### Task directions
Copy out the lines below without any change, starting at the line that contains "Click the progress" and running through the last line, both ends included.

+++ Records for processing

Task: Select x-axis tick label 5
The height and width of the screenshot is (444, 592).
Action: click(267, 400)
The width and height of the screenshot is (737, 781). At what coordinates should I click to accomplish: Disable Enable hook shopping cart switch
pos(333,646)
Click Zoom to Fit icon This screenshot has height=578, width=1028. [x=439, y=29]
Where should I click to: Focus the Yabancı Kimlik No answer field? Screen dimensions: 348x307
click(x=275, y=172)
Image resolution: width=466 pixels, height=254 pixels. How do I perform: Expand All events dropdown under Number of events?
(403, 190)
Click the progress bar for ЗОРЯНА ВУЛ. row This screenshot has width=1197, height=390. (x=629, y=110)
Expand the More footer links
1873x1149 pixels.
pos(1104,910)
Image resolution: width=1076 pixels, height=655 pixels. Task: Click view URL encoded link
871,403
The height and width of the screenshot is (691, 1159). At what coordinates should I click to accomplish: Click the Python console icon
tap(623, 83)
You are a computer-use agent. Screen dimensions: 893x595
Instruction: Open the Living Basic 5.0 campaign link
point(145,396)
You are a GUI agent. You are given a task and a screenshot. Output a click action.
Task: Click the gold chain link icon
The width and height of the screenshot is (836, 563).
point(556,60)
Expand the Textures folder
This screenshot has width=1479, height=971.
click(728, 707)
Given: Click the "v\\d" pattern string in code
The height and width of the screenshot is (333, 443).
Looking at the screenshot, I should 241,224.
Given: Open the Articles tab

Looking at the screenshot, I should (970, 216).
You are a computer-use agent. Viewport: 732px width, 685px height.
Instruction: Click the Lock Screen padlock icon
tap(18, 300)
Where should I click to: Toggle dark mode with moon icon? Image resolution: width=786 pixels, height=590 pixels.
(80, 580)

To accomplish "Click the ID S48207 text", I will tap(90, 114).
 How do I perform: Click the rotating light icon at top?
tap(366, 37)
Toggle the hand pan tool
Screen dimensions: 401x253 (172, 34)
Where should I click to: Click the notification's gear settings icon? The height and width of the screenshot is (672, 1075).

++++++

### Reply to the task
Click the progress bar for ЗОРЯНА ВУЛ. row This screenshot has width=1197, height=390. (x=629, y=110)
Expand the More footer links
1873x1149 pixels.
pos(1104,910)
Image resolution: width=1076 pixels, height=655 pixels. Task: Click view URL encoded link
871,403
The height and width of the screenshot is (691, 1159). At what coordinates should I click to accomplish: Click the Python console icon
tap(623, 83)
You are a computer-use agent. Screen dimensions: 893x595
Instruction: Open the Living Basic 5.0 campaign link
point(145,396)
You are a GUI agent. You are given a task and a screenshot. Output a click action.
Task: Click the gold chain link icon
The width and height of the screenshot is (836, 563).
point(556,60)
Expand the Textures folder
This screenshot has width=1479, height=971.
click(728, 707)
Given: Click the "v\\d" pattern string in code
The height and width of the screenshot is (333, 443).
Looking at the screenshot, I should 241,224.
Given: Open the Articles tab

Looking at the screenshot, I should (970, 216).
You are a computer-use agent. Viewport: 732px width, 685px height.
Instruction: Click the Lock Screen padlock icon
tap(18, 300)
Where should I click to: Toggle dark mode with moon icon? Image resolution: width=786 pixels, height=590 pixels.
(80, 580)

To accomplish "Click the ID S48207 text", I will tap(90, 114).
 How do I perform: Click the rotating light icon at top?
tap(366, 37)
Toggle the hand pan tool
Screen dimensions: 401x253 (172, 34)
Where should I click to: Click the notification's gear settings icon? The height and width of the screenshot is (672, 1075).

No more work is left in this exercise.